◆ Task statement
Each line in the data holding "Open" should be listed.

Collected data entries:
■ ■ ■ ■
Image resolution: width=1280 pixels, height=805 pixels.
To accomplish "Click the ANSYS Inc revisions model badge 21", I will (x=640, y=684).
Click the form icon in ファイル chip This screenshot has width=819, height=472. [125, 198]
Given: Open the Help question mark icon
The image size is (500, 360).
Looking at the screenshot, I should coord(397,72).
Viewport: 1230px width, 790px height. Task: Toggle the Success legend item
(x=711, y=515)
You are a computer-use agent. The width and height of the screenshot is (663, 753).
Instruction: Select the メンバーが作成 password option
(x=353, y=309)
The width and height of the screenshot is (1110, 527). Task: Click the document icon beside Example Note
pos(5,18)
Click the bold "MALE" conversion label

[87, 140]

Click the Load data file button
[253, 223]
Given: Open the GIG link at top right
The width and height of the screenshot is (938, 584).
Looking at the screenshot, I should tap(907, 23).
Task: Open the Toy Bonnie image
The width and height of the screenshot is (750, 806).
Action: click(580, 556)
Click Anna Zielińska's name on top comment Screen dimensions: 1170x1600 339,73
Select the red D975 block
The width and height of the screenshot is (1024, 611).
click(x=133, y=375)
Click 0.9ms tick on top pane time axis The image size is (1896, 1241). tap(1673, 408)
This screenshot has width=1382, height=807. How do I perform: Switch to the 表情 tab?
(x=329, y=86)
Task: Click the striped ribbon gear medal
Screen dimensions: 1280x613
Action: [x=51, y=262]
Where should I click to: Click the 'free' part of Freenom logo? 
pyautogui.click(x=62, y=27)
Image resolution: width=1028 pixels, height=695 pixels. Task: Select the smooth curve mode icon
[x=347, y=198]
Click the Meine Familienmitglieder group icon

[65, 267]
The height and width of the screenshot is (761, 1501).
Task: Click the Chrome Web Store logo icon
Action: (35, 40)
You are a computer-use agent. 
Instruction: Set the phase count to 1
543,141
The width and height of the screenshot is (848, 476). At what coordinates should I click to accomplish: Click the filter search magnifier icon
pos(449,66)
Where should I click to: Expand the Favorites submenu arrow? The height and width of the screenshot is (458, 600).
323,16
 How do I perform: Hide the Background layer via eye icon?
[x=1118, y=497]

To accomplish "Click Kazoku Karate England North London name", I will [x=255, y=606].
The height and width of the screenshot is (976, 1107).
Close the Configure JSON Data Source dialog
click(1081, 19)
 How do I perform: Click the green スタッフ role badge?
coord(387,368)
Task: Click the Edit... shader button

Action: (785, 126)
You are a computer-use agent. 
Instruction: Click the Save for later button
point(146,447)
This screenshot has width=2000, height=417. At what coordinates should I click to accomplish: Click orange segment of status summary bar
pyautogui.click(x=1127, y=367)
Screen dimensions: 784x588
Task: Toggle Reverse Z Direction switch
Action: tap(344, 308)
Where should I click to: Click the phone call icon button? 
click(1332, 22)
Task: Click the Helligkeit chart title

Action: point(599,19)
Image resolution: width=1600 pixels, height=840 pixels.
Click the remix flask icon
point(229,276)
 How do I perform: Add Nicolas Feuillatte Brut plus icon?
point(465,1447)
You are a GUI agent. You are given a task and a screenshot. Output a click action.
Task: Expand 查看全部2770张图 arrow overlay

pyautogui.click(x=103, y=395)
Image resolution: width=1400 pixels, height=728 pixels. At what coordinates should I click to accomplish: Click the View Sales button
■ ■ ■ ■
◆ Task output
Given: Open the Help question mark icon
Given: Open the GIG link at top right
Task: Open the Toy Bonnie image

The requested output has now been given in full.